Call for youth to take charge of own destiny

David SalvaireSound Telegraph
Ryan Beckmand, 22, of Baldivis is a finalist in this year’s Western Australian Young Achiever Awards.
Camera IconRyan Beckmand, 22, of Baldivis is a finalist in this year’s Western Australian Young Achiever Awards. Credit: Daniel James Grant

Baldivis entrepreneur Ryan Beckmand wants to revolutionise education and change the way young people think about failure.

The 22-year-old was recently announced as a finalist in the WFI Insurance Small Business Achiever Award, part of the Western Australian Young Achiever Awards.

Mr Beckmand is an award-winning technical entrepreneur who has been transforming the way people learn by using virtual reality, artificial intelligence and analytics.

His start-up company Sciosity has become one of fastest growing virtual reality technology companies in the Asia Pacific region.

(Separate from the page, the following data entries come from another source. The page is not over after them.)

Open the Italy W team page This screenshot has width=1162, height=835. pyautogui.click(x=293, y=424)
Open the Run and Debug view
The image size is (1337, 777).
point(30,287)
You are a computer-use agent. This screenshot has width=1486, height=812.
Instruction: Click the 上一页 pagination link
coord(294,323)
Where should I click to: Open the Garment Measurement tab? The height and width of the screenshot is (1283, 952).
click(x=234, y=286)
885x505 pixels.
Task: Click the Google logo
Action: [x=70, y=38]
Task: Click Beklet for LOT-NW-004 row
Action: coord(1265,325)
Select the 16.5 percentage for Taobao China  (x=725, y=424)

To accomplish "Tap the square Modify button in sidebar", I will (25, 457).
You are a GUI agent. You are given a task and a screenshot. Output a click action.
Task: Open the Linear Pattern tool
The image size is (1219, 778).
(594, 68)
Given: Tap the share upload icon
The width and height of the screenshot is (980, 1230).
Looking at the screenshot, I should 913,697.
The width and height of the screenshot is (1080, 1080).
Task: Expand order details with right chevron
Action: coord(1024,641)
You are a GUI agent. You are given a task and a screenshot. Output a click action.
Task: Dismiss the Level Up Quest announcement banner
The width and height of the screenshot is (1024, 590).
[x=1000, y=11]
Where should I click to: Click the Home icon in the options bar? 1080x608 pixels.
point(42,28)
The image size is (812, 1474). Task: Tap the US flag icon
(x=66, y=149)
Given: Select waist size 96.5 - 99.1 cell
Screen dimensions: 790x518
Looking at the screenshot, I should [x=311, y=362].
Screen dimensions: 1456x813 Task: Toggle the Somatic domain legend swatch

After graduation from Curtin University with a degree in entrepreneurship and marketing last year, Mr Beckmand said he wanted young people across the country to take charge of their own destiny.

“A big problem in Australia is that when young people go through school we aren’t actively encouraged to go out on our own and take risks or try and make something of ourselves,” he said.

“We’re encouraged to be employees and put our future into the hands of others.

“What I want to show with this nomination is that it doesn’t matter what age you are, there’s no restriction on ambition.

“Even if you go into something and fail, it doesn’t matter.

“If my company went bankrupt tomorrow it would be better than any internship.

“I want to get more people out there taking risks and starting their own businesses.”

The self-confessed geek recently presented his work to the United Nations and has been busy expanding his business operations in Singapore.

Although education is a big focus of his work, he said a natural drive to solve problems was a major influence in his life.

“I wanted to have a role in life where I had the freedom to create,” he said. “I think the biggest thing for me was that it (problem solving) wasn’t just a hobby.”

Without any formal education in technology, Mr Beckmand has had to teach himself the ropes in a quickly changing tech landscape.

When it comes to virtual reality, he said the possibilities were endless.

“With virtual reality I have always been passionate about the capabilities, trends and its potential applications,” he said.

“It provides a means to have scalable education experiences for limitless number of students.

“Education in schools is a big one for me where you can teach kids about science or anything practical by getting them immersed in the experience.

“I think every industry is going to be disrupted by virtual reality because at its core it provides the first means in the history of our civilisation to visualise the world through software and that’s a really powerful thing.”

The Western Australian Young Achiever Awards will be presented at Pan Pacific Perth on Friday, May 12.